- Born: Toshirō Morita (守田 俊郎) 19 October 1906 Taitō-ku, Tokyo, Japan
- Died: 16 January 1975 (aged 68) Kyoto, Japan
- Other names: Bandō Yososuke III, Bandō Minosuke VI, Yamatoya

= Bandō Mitsugorō VIII =

Japanese actor (1906–1975)

Bandō Mitsugorō VIII (八代目 坂東 三津五郎, Hachidaime Bandō Mitsugorō) (Note: Bandō's name, being a stage name, is rendered in traditional order, not Western name order.) (19 October 1906 – 16 January 1975) was one of Japan's most revered kabuki actors from the 1930s until his death. He was a renowned tachiyaku and katakiyaku, specializing in particular in the aragoto style. He was officially designated as a "Living National Treasure" by the Japanese government in 1973.

==Lineage==
8th in the line of Bandō Mitsugorō, he was adopted by Bandō Mitsugorō VII; his son and grandson would go on to take the name as well, becoming ninth and tenth in the line respectively.

==Early life==
Bandō made his stage debut at the age of 7 in 1913 as Bandō Yososuke III. He would take the name Minosuke VI in 1928, at the Meiji-za theatre.

==Career==
Bandō later tried to adapt The Tale of Genji to the stage, but was prohibited from doing so by the authorities. After a few years in a kabuki troupe run by the Toho company, he moved to Kansai; he lived there for nearly 20 years, performing in Osaka and other venues, and taking part in the final performances at the Ōsaka Kabuki-za, which closed and became a department store in 1958.

In 1962, following his return to Tokyo, and the death of his adopted father Bandō Mitsugorō VII, Bandō celebrated a shūmei (naming ceremony) alongside his son-in-law, Bandō Mitsugorō IX, and grandson, Bandō Mitsugorō X, taking the name Mitsugorō VIII himself. Four years later, he performed at the opening ceremonies for Tokyo's National Theater.

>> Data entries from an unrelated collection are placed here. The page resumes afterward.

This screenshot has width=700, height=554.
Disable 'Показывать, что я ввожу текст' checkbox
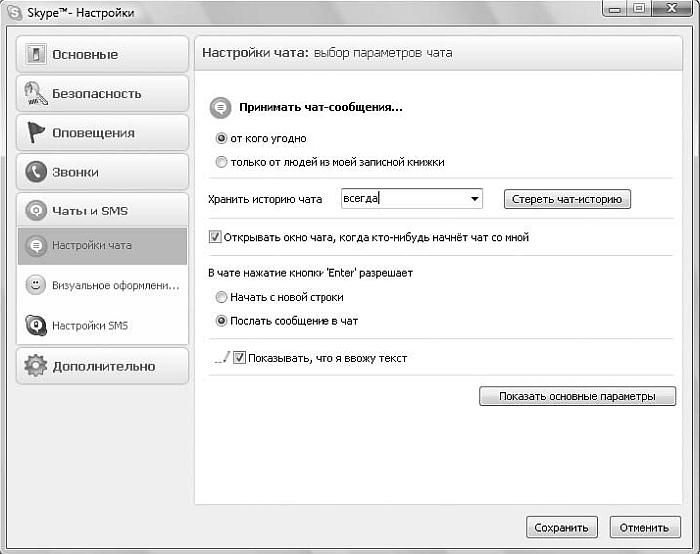pos(239,358)
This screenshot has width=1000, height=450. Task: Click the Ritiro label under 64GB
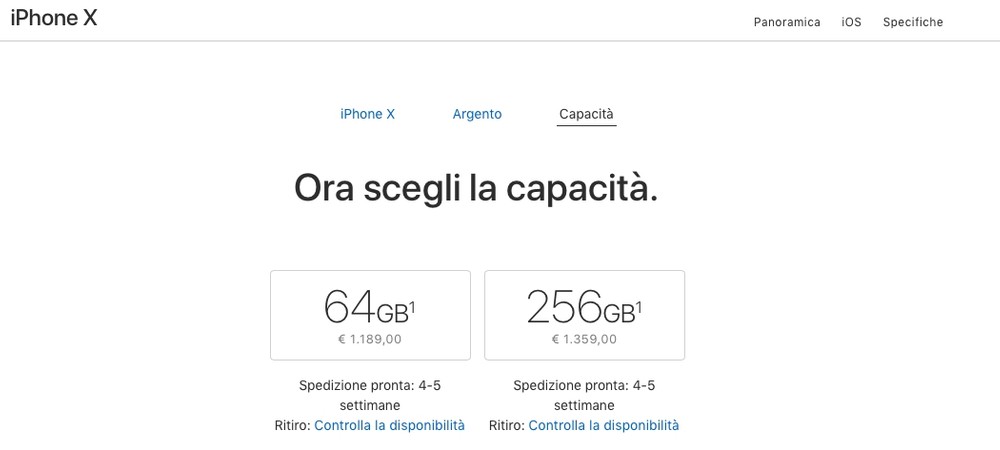point(292,425)
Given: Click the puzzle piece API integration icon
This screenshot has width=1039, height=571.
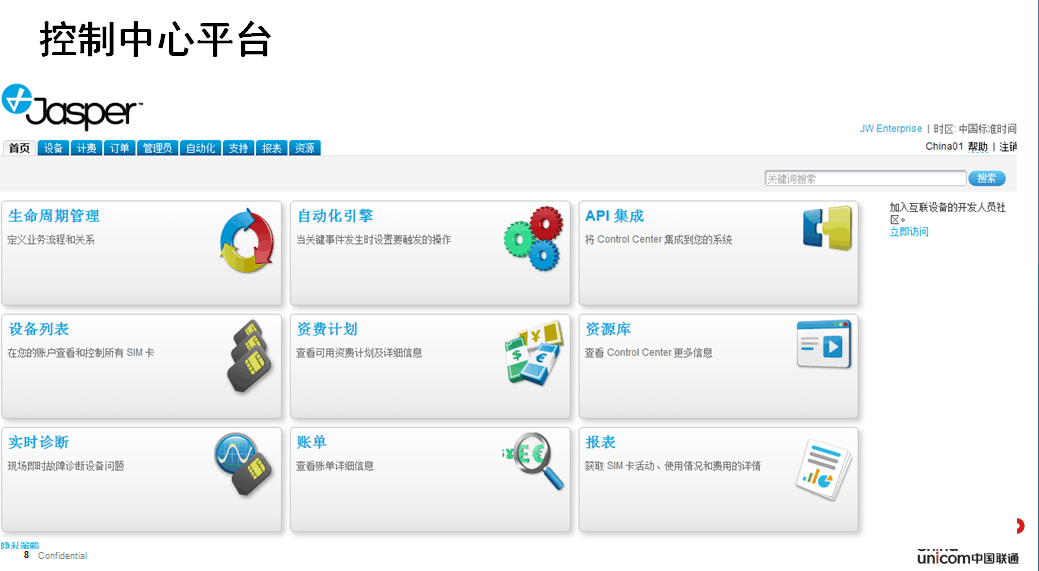Looking at the screenshot, I should click(x=827, y=229).
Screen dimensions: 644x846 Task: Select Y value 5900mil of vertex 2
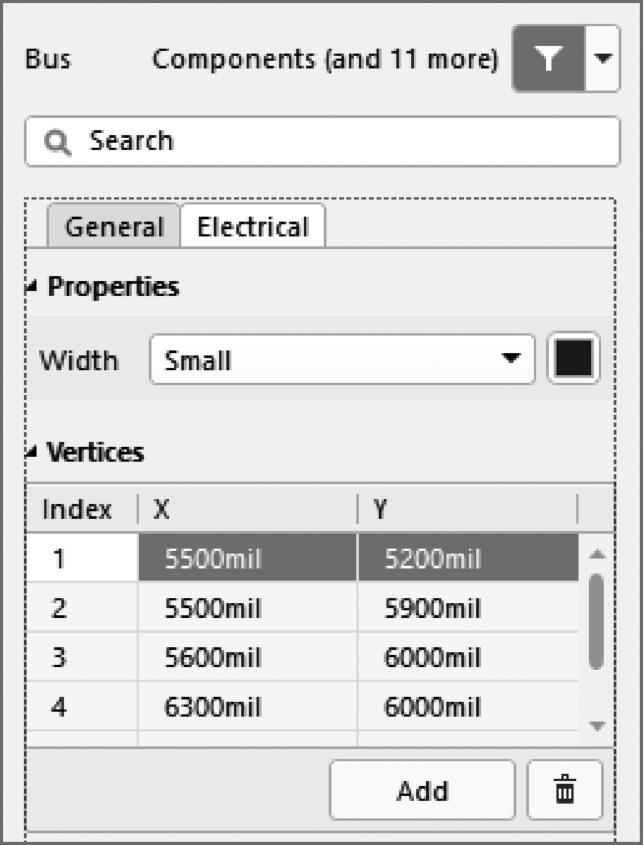point(466,608)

He performed as Kakogawa Honzō in Kanadehon Chūshingura (The Tale of the 47 Ronin) in December 1974 at the National Theater. This was among his final performances, as he died the following month at age 68.

==Death==
In January 1975, Bandō visited a Kyoto restaurant with friends and ordered four portions of fugu kimo, or puffer fish liver. The liver is one of the most toxic parts of the fish, and its sale was prohibited by local ordinances (it was banned nationally in 1984). Claiming that he could survive the fish's poison, he ate the livers and died following eight hours of gradual paralysis and breathing difficulties.